Abstract

X-ray diffractometry is used to study the effect of the adsorption of nitrogen at a pressure of 30 atm and temperatures of 200–550 °C on the structural and thermodynamic properties of fullerite C60. The sorption kinetics of nitrogen at different temperatures are studied, and the lattice parameter is plotted as a function of the time for fullerite to saturate with nitrogen. The sorption mechanism is found to change with increasing saturation temperature. The diffusive filling of lattice octahedral voids by nitrogen atoms at temperatures below 450 °C is supplanted at higher temperatures by a chemical interaction of nitrogen with fullerite molecules leading to the formation of a new molecular compound, fullerite nitride C60Nx.
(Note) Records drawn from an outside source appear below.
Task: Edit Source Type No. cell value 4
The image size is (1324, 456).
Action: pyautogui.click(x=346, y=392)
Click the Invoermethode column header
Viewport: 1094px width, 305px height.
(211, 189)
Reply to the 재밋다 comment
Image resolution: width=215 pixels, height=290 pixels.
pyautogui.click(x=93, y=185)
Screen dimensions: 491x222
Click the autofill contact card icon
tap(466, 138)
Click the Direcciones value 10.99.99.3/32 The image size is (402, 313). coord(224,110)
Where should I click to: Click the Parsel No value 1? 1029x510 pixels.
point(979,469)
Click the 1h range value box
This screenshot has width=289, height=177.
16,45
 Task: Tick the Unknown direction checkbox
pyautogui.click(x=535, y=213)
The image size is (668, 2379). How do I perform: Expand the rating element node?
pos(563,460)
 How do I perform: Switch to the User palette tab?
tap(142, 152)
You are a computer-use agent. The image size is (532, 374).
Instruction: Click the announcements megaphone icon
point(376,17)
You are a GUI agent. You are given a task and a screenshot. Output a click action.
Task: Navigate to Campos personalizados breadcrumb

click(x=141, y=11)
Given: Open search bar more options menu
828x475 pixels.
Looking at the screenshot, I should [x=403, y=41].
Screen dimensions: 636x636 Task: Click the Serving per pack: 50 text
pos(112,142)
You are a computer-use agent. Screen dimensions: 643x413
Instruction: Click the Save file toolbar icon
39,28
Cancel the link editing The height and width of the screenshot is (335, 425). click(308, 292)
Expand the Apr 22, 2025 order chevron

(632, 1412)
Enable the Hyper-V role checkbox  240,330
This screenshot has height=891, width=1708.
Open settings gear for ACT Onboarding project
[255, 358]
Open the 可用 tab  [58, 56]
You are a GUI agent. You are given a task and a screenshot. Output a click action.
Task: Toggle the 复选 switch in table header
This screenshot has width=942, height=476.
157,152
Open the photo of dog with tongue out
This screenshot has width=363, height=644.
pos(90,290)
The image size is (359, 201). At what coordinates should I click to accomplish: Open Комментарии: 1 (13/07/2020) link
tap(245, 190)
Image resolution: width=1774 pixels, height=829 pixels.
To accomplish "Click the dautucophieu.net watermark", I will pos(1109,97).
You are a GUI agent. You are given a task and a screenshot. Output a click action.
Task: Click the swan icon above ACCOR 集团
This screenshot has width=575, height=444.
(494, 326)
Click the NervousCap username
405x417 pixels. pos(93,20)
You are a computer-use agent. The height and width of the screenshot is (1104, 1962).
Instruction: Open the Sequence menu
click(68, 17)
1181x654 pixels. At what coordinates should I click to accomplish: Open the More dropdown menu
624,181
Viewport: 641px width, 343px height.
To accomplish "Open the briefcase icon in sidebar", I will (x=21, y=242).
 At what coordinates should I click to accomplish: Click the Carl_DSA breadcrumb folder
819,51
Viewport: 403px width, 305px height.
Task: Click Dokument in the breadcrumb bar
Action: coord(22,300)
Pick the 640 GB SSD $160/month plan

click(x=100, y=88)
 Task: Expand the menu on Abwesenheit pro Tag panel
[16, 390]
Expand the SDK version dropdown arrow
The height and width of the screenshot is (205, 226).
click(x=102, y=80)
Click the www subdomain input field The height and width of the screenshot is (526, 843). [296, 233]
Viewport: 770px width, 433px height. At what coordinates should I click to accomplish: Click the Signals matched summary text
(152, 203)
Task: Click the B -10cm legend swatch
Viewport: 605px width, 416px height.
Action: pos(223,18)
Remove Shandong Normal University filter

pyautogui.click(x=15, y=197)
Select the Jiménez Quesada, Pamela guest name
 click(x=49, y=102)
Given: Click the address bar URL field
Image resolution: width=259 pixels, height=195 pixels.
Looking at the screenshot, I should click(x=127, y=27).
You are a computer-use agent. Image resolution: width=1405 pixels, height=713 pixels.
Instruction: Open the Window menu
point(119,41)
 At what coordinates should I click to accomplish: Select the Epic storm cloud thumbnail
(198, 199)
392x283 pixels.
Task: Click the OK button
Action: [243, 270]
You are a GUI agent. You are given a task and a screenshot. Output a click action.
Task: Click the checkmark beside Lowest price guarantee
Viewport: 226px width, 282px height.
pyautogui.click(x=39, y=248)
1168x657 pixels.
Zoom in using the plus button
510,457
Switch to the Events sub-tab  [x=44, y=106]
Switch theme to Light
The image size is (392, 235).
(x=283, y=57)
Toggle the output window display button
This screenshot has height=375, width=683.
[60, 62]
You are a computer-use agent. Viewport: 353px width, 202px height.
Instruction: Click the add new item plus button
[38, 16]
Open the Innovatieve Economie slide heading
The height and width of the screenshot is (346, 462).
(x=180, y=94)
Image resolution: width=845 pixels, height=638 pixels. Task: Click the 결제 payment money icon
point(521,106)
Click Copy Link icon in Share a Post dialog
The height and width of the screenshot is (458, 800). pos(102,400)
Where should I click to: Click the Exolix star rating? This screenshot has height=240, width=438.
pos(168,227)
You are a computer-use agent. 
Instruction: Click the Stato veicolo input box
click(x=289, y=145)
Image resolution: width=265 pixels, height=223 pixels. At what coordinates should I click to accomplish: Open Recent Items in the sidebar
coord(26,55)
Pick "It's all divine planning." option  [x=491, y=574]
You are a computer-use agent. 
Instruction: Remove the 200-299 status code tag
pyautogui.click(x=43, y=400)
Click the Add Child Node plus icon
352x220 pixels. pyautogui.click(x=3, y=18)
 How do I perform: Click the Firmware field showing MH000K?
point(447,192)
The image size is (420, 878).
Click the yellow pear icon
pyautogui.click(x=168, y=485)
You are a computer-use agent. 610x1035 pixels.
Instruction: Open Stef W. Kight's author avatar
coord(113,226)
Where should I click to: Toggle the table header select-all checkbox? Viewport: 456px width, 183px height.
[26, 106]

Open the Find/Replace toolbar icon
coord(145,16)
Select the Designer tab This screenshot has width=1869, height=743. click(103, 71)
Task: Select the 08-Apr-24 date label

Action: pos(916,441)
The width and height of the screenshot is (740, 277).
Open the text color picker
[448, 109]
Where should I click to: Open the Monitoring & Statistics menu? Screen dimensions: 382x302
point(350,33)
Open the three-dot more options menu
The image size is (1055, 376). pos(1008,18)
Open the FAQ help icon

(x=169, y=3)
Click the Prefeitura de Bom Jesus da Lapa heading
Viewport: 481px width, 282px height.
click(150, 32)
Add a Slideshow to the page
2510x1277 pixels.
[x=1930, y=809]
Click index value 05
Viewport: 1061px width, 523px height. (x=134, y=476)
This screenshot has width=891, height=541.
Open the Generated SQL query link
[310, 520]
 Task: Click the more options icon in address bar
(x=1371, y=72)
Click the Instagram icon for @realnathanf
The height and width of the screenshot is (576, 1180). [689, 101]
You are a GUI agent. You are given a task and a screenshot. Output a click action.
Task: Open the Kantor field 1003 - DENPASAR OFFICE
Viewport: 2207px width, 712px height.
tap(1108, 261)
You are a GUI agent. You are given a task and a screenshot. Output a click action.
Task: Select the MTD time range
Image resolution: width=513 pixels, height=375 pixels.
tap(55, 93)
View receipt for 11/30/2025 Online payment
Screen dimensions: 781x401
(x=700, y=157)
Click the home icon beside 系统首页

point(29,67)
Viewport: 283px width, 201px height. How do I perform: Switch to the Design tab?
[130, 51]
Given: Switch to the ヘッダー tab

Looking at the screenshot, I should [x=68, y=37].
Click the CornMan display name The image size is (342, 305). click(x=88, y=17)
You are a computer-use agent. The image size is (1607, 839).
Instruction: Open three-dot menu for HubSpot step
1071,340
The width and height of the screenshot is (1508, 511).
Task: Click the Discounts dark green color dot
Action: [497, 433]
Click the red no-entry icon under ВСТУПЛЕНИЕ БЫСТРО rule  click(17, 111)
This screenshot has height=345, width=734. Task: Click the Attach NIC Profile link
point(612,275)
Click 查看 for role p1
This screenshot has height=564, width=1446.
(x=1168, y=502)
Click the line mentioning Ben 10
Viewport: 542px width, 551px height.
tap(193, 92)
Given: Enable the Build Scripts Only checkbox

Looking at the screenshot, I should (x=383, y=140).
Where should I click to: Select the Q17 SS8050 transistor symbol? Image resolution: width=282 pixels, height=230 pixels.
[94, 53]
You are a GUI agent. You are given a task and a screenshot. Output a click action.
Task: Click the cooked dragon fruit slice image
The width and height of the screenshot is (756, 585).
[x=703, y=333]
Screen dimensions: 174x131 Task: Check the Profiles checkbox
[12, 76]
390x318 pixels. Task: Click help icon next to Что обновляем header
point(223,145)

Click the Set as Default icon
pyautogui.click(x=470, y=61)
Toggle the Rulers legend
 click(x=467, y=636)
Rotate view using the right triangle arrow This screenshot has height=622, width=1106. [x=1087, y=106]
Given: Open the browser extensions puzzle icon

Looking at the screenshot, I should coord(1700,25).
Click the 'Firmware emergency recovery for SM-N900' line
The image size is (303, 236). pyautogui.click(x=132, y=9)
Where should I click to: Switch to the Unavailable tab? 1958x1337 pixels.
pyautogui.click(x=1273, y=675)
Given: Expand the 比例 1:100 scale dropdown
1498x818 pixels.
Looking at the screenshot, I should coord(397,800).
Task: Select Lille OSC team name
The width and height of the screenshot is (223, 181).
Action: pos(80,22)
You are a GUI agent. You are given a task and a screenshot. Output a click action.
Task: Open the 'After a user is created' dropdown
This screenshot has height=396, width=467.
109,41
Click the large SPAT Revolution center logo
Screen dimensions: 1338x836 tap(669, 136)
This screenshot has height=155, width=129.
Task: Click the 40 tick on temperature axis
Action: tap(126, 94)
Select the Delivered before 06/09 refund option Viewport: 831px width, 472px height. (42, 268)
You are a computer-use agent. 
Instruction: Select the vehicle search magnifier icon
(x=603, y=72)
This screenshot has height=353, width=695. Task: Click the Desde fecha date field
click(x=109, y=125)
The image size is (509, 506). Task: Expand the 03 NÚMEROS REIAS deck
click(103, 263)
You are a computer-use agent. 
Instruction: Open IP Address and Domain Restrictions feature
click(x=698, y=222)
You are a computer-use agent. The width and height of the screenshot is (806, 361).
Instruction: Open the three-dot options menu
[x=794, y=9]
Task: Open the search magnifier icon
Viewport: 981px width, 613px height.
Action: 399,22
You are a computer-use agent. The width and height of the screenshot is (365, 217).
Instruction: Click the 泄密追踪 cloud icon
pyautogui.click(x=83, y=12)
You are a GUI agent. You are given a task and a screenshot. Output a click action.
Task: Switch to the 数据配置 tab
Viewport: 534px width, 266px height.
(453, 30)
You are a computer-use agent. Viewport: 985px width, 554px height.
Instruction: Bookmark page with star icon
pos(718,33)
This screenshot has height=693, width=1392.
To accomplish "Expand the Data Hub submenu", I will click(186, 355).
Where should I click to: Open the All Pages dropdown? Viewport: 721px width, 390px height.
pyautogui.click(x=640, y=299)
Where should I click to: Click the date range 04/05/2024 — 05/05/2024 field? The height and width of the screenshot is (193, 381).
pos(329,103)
The transition from physisorption to chemisorption of nitrogen by fullerite (the adsorption crossover) takes place at saturation temperatures of 450 > T > 400 °C. When C60 molecules are nitrogenated, the volume of the cubic cell increases dramatically, while the intensity of the x-ray reflections decreases and their width increases rapidly. The limiting distortions of the fcc lattice are determined, as well as the characteristic times for diffusional filling of the lattice voids and for nitrogenation, respectively, during physical and chemical sorption of nitrogen. Nitrogenation of fullerite molecules leads to a significant reduction in thermal expansion of the crystalline material, and suppresses both the orientational phase transition and formation of the glassy state.